━━ Excerpted records ━━

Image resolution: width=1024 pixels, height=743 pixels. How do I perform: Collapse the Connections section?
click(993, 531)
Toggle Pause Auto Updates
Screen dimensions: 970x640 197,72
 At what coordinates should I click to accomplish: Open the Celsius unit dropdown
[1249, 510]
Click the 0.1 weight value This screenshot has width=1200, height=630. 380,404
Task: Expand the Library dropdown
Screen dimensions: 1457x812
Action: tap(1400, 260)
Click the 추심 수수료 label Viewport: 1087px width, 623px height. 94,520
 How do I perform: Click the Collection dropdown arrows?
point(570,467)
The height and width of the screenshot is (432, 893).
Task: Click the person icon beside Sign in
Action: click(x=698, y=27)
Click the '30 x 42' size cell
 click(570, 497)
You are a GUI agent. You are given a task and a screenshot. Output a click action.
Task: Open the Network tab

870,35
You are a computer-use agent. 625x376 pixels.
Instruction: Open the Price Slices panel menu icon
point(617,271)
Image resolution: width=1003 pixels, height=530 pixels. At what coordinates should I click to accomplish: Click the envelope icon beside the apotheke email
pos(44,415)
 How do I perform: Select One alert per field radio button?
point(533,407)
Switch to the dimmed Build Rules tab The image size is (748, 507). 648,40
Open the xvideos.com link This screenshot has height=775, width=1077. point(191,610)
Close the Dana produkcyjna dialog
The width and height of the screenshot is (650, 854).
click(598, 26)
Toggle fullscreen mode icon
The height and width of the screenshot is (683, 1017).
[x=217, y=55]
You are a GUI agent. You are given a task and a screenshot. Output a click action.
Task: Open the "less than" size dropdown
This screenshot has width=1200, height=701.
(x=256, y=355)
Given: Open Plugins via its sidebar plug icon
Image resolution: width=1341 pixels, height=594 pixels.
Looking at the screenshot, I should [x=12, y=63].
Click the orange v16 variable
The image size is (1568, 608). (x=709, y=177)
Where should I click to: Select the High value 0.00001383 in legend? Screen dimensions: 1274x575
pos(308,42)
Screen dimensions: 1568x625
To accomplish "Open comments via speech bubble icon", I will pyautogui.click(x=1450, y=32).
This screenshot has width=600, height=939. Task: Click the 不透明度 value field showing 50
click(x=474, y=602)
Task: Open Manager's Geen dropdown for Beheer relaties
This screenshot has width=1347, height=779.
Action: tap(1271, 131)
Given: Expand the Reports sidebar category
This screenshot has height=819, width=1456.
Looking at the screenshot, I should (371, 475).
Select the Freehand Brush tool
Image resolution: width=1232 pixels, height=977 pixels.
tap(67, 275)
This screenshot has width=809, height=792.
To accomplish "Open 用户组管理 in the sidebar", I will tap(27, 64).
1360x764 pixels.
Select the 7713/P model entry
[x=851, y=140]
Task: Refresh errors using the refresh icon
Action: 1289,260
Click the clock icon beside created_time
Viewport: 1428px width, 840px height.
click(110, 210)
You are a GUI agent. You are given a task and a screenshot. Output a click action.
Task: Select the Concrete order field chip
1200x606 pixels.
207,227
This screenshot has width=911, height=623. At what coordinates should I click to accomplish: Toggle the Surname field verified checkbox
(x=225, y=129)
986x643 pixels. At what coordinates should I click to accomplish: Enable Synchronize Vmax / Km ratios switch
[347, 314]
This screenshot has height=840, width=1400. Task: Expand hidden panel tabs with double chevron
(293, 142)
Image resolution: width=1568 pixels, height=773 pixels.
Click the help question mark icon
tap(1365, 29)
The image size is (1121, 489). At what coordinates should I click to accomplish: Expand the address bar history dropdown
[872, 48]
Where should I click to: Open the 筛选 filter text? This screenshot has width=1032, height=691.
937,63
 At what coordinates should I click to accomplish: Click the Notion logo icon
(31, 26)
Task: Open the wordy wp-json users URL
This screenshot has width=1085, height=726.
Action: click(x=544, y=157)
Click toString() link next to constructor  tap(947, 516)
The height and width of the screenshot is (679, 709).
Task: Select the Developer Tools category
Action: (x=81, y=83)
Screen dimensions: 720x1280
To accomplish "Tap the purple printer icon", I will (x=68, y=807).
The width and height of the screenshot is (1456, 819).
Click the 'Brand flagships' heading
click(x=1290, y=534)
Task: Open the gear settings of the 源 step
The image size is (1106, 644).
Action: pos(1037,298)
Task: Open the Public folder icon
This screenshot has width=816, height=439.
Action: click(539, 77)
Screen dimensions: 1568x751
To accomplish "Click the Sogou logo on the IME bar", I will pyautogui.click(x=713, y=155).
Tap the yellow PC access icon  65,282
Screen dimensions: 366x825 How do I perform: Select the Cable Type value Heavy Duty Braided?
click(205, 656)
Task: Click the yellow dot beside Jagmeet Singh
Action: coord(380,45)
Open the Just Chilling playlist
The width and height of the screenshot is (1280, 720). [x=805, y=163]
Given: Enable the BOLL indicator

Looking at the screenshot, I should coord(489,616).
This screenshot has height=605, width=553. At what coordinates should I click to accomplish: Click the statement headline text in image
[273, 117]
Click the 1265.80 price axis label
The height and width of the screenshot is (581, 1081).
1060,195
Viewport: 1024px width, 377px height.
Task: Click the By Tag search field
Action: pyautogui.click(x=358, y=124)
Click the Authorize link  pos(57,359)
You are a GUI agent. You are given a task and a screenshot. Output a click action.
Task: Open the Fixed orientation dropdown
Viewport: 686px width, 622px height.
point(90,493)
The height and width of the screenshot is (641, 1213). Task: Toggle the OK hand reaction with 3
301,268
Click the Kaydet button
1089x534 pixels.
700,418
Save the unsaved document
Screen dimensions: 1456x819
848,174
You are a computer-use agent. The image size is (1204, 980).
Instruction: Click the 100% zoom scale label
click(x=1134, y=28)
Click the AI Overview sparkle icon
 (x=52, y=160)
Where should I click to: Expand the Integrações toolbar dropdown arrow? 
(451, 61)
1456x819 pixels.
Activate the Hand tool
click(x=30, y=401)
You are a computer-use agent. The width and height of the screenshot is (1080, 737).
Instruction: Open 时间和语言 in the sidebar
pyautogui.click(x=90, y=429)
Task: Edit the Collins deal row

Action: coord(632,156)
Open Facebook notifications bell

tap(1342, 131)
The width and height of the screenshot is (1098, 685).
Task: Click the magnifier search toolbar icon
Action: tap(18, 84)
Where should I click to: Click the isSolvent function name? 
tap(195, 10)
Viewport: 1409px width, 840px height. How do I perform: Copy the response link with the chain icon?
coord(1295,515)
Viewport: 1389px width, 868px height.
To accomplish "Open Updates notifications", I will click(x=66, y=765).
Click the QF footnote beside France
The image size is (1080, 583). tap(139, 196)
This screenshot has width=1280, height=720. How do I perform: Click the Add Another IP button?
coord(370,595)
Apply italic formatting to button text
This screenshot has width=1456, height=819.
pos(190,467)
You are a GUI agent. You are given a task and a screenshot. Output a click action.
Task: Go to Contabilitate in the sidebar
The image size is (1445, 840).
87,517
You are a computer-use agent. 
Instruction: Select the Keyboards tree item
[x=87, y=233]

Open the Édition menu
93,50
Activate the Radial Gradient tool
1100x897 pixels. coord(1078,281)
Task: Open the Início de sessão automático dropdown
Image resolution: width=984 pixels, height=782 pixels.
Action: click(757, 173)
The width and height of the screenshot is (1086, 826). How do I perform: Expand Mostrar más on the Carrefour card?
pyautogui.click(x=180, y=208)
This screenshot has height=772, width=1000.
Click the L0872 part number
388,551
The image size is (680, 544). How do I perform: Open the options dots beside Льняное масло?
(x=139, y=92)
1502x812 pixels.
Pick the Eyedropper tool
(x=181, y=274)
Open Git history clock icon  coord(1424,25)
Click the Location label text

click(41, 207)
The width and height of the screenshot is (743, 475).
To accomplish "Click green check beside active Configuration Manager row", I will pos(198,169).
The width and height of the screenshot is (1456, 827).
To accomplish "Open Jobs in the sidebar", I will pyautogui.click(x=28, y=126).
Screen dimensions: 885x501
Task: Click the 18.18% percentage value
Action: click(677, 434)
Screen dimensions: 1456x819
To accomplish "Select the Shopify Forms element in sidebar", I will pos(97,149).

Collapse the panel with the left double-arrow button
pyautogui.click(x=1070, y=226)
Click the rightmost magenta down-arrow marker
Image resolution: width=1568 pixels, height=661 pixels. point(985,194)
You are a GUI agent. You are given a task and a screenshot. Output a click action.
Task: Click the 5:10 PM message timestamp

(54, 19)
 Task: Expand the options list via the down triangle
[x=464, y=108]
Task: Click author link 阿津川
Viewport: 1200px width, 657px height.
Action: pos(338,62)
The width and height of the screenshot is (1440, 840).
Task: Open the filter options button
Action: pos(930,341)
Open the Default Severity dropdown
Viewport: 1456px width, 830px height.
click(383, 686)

━━━

Lay out every line of the material from the line containing "The width and height of the screenshot is (743, 475)." through the end as a JSON list of strings, one string per line and both ends included. Leave out blank lines.

● Result of this exercise:
[
  "The width and height of the screenshot is (743, 475).",
  "To accomplish \"Click green check beside active Configuration Manager row\", I will pos(198,169).",
  "The width and height of the screenshot is (1456, 827).",
  "To accomplish \"Open Jobs in the sidebar\", I will pyautogui.click(x=28, y=126).",
  "Screen dimensions: 885x501",
  "Task: Click the 18.18% percentage value",
  "Action: click(677, 434)",
  "Screen dimensions: 1456x819",
  "To accomplish \"Select the Shopify Forms element in sidebar\", I will pos(97,149).",
  "Collapse the panel with the left double-arrow button",
  "pyautogui.click(x=1070, y=226)",
  "Click the rightmost magenta down-arrow marker",
  "Image resolution: width=1568 pixels, height=661 pixels. point(985,194)",
  "You are a GUI agent. You are given a task and a screenshot. Output a click action.",
  "Task: Click the 5:10 PM message timestamp",
  "(54, 19)",
  " Task: Expand the options list via the down triangle",
  "[x=464, y=108]",
  "Task: Click author link 阿津川",
  "Viewport: 1200px width, 657px height.",
  "Action: pos(338,62)",
  "The width and height of the screenshot is (1440, 840).",
  "Task: Open the filter options button",
  "Action: pos(930,341)",
  "Open the Default Severity dropdown",
  "Viewport: 1456px width, 830px height.",
  "click(383, 686)"
]